Os demais são estudantes: Thiago, da periferia de São Paulo, estuda ciências sociais na USP; Rebecca, paranaense de Ponta Grossa (PR) instalada em São Bernardo do Campo (SP), está no bacharelado interdisciplinar em ciências e humanidades na UFABC (Universidade Federal do ABC); de Belo Horizonte, Rojú cursa ciências do estado e Laura, história, na UFMG (Universidade Federal de Minas Gerais). "Nós somos a segunda geração de youtubers marxistas", diz Laura.

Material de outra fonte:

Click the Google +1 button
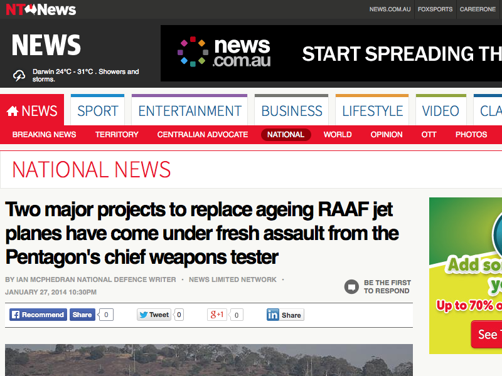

Ela está certa: se 2013 inspirou a primeira leva de produtores de conteúdo digital de esquerda radical, 2018-2019 (marco da ascensão de Jair Bolsonaro à presidência) foi o gatilho para a segunda geração de jovens comunistas ativos na internet, que enfatizam pautas como direitos LGBTQI+, ecossocialismo, feminismo. "A gente não é 100% igual ideologicamente, mas a gente viu a importância de fortalecer esse rolê."

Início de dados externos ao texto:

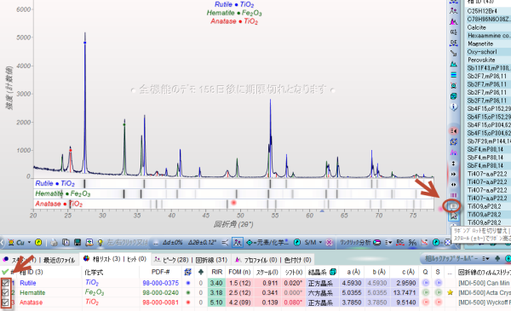Open PDF number 98-000-0375 link

[160, 283]
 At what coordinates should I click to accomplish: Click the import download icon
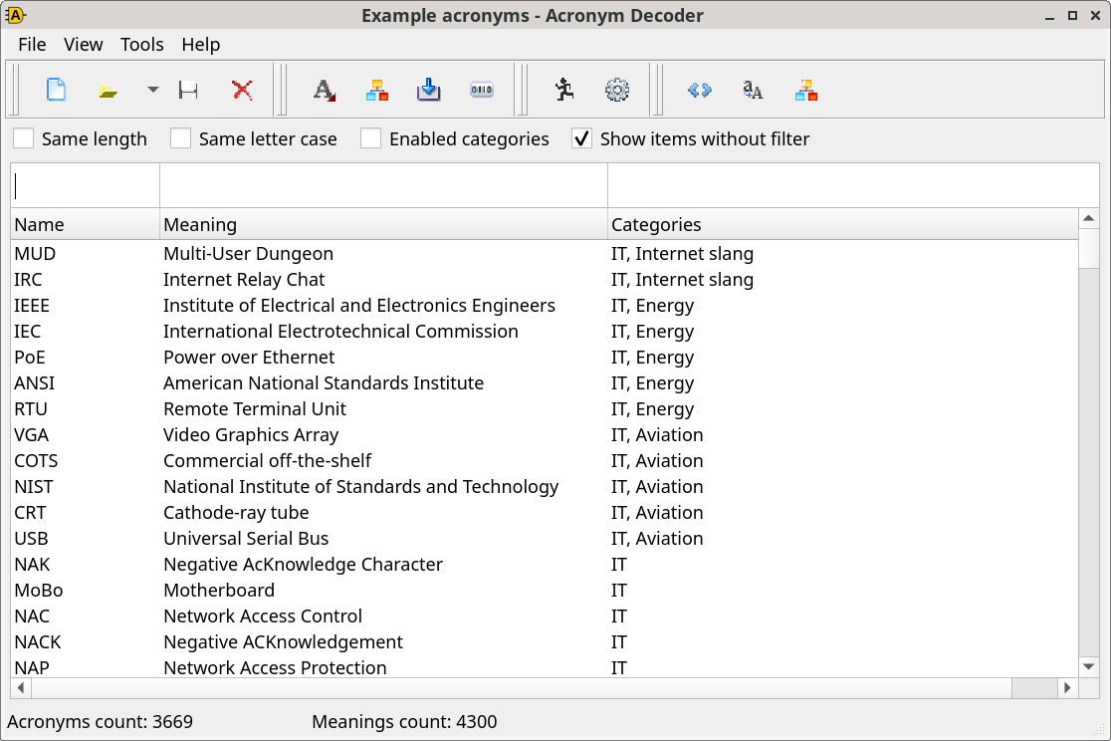(428, 90)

Dimitra Vulcana, do Boteco Comunista - Divulgação - Divulgação
Dimitra Vulcana, do Boteco Comunista
Imagem: Divulgação

No ar, não há palavra de ordem. Eles riem, refletem, divergem, convergem, choram, citam Marx e cantam Barões da Pisadinha, lembram histórias, analisam acontecimentos atuais, às vezes ficam bêbados. Fazem as lives nos próprios quartos. "Quem está assistindo também está assim [à vontade], né? Tá jantando, de pijama, às vezes se arrumando", lembra John.

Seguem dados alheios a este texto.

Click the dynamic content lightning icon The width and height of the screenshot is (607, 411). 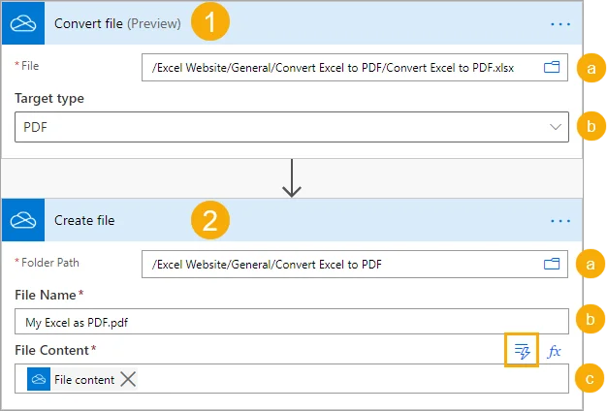click(x=522, y=351)
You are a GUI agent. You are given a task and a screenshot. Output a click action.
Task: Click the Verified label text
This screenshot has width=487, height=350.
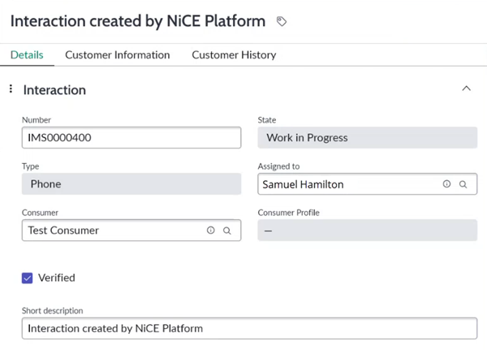(57, 278)
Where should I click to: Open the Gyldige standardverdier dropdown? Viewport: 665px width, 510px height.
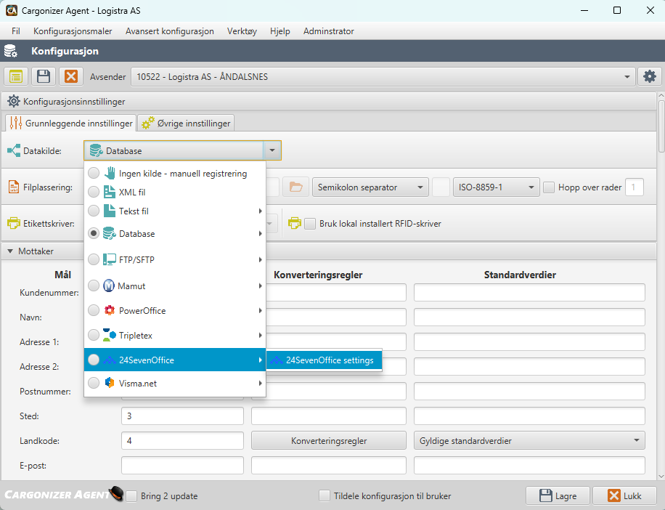tap(529, 440)
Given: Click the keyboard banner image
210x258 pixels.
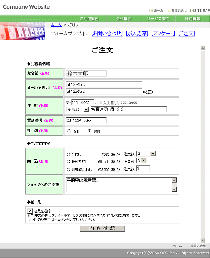Looking at the screenshot, I should (x=22, y=31).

Na pandemia, Thiago participa de uma live atrás da outra, incessantemente. A maioria é mais formal, a convite de instituições, com roteiro. No Boteco, tudo é mais informal. "Tem essa abertura, essa liberdade. Não é TCC comunista, é Boteco", define.

"No off", diz Laura, é onde eles mais se ajudam. Alvo de diversos ataques virtuais, inclusive atrelando seu nome a vídeos pornô e publicação de seu número de telefone num site de prostituição, a estudante mineira quase desistiu de produzir conteúdo em 2020.

Um dia, teve uma crise de pânico tão forte que não conseguia parar de chorar. Ela conta que Lucas ficou 2 horas ajudando ao telefone, literalmente contando os segundos dos exercícios de respiração para controlar a ansiedade. Sempre que um dos membros passa por uma crise, o grupo faz uma força-tarefa. "É um fortalecer o outro no momento que a gente está prestes a cair. É amizade, não há palavra melhor."

"Mais que amigos, friends", brinca Thiago. "Hermanos", diz John. "O boteco, o nome já diz, lembra uma mesa com amigos, bebendo, conversando. Um papo leve, por mais que seja sobre assuntos muito sérios", acrescenta Rebecca.

Rebecca Gaia, integrante do Boteco Comunista - Arquivo pessoal - Arquivo pessoal
Rebecca Gaia, integrante do Boteco Comunista
Imagem: Arquivo pessoal

O pessoal é político

Aos amigos, Lucas contou recentemente que foi vítima de abuso sexual na infância. Depois, decidiu tratar do assunto publicamente pela primeira vez. As conversas no Boteco, diz o advogado goiano, tentam trazer um olhar mais humano às questões políticas vividas pelos integrantes — e às vezes passam por tópicos traumáticos, o que desperta um tipo de retorno diferente das interações a que estão habituados nos seus projetos individuais.

Após compartilhar a história do abuso, Lucas recebeu relatos por mensagens privadas e, entre eles, algumas pessoas que conseguiram se abrir sobre suas experiências na terapia. Segundo ele, são muitas mensagens de pessoas que dizem que começaram a se formar ou a se organizar politicamente por influência do grupo.

Para Rojú, o Boteco simboliza justamente acolhimento, "num momento de muito desespero, desânimo e incerteza por conta da pandemia".

Filho da quarentena, aliás, o projeto é o elo entre os sete integrantes que nunca se encontraram pessoalmente. Quando a pandemia passar, pretendem se encontrar num bar de fato, talvez em Belo Horizonte. "A gente se acostumou tanto com conversar nesses quadradinhos no computador, que é até difícil imaginar. Mas com certeza teria muita cachaça, abraço, afeto."